Amazon ha annunciato l’estensione in Europa di una nuova tecnologia per la creazione automatizzata di imballaggi su misura. L’obiettivo dichiarato è, da un lato ridurre il materiale utilizzato per ogni spedizione e dall’altro migliorare l’efficienza logistica.
L’iniziativa prevede l’installazione di centinaia di macchinari in vari centri logistici europei entro il 2027. Già entro la fine del 2025, oltre 70 saranno operativi in Italia, Francia, Germania, Spagna e Regno Unito. L’azienda parla del suo “più grande investimento europeo nel settore degli imballaggi sostenibili”.

«Per ridurre gli sprechi è necessario ridurre gli imballaggi», ha dichiarato Pat Lindner, Vice Presidente Mechatronics and Sustainable Packaging di Amazon. «Utilizziamo il machine learning e l’automazione per creare imballaggi su misura, riducendo il materiale in eccesso e garantendo al contempo la protezione del prodotto. Stiamo installando macchinari per l’imballaggio automatizzato nei nostri stabilimenti in tutta Europa, per servire al meglio i nostri clienti e il pianeta. Questo investimento rappresenta un passo in avanti significativo nella riduzione dell’impatto ambientale delle consegne per i nostri clienti in Europa».

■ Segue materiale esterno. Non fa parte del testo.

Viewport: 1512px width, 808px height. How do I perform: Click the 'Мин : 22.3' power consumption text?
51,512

Sono tre i principali strumenti tecnologici adottati.
Scatole su misura prodotte in tempo reale: un sistema automatizzato rileva le dimensioni dell’articolo e genera una scatola su misura, applicando direttamente l’etichetta di spedizione. Il meccanismo è pensato per oggetti fragili o pesanti, che richiedono una maggiore protezione rispetto a una busta standard.
Sacchetti di carta tagliati su richiesta: derivata da una macchina inizialmente progettata per la plastica, questa tecnologia crea buste di carta impermeabile della misura esatta. Le buste, termosaldate e prive di imbottiture aggiuntive, sono fino al 90% più leggere delle scatole di cartone equivalenti. Amazon stima che ogni spedizione possa così evitare l’uso di oltre 26 grammi di materiale.
Etichettatura automatica a basso impatto: un ulteriore sistema permette l’applicazione di etichette ridotte del 75% rispetto agli standard, anche su superfici irregolari. Questo consente di evitare ulteriori imballaggi Amazon e ridurre i rifiuti generati.

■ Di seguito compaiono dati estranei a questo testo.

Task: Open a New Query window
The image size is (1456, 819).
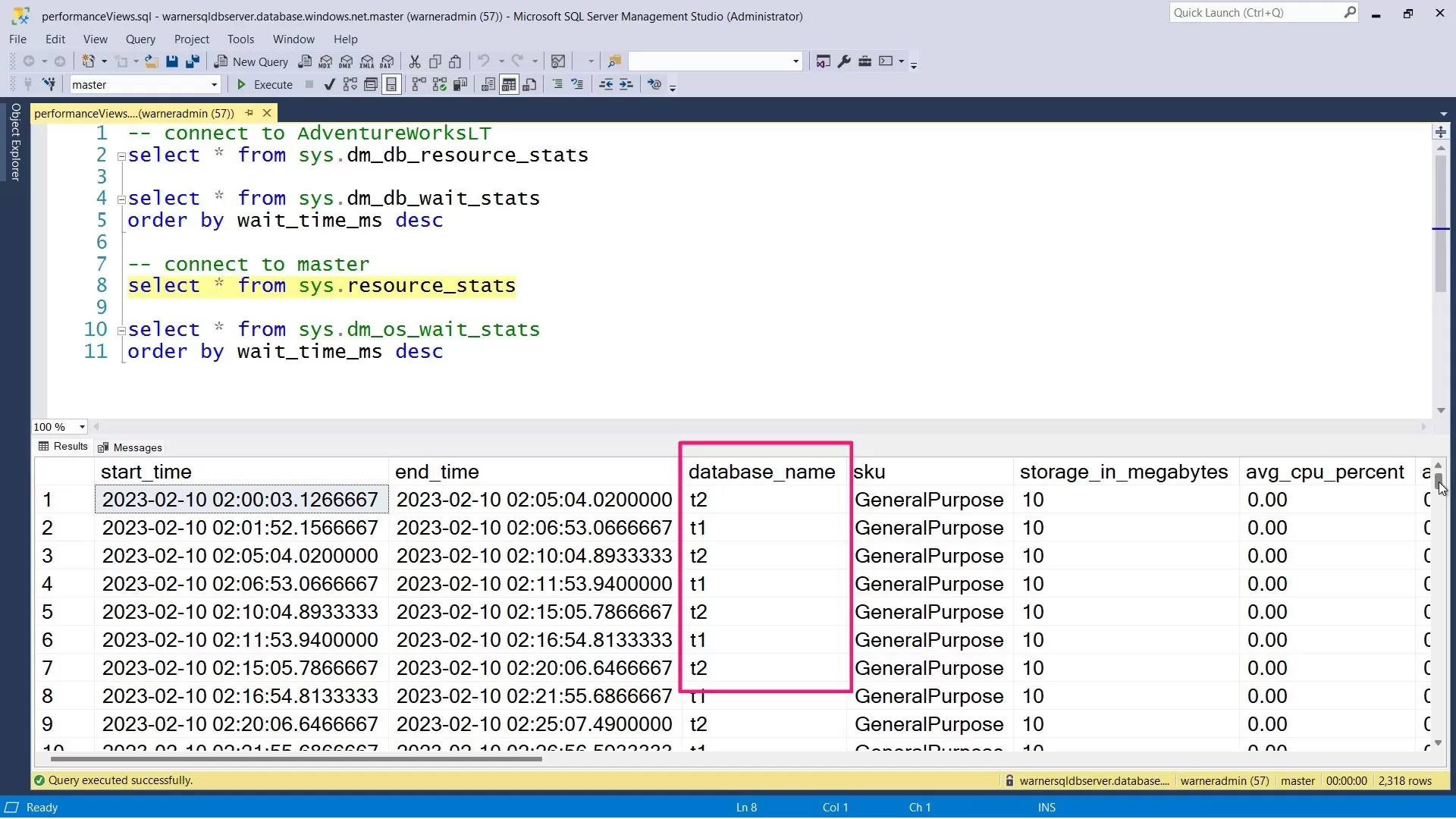Action: [251, 62]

Attualmente, circa la metà delle spedizioni di Amazon in Europa avviene già senza scatole, con buste di carta o cartone riciclabili. In alcuni casi, oltre un miliardo dal 2019, i prodotti sono stati consegnati direttamente nella confezione del produttore, senza ulteriori imballaggi.

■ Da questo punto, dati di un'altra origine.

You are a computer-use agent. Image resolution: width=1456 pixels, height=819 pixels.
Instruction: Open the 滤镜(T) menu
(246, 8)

Dal 2015 l’azienda afferma di aver ridotto del 43% il peso medio degli imballaggi per spedizione. Secondo Amazon, questo avrebbe evitato l’utilizzo di oltre 3 milioni di tonnellate di materiali, l’equivalente di 30 volte il peso del Colosseo.

La nuova fase dell’automazione, basata su dati e misurazioni in tempo reale, si inserisce in una strategia orientata a rendere meno impattante un’attività logistica su vasta scala. Resta da vedere l’effettiva incidenza ambientale nel medio periodo, anche considerando i costi energetici associati ai nuovi sistemi.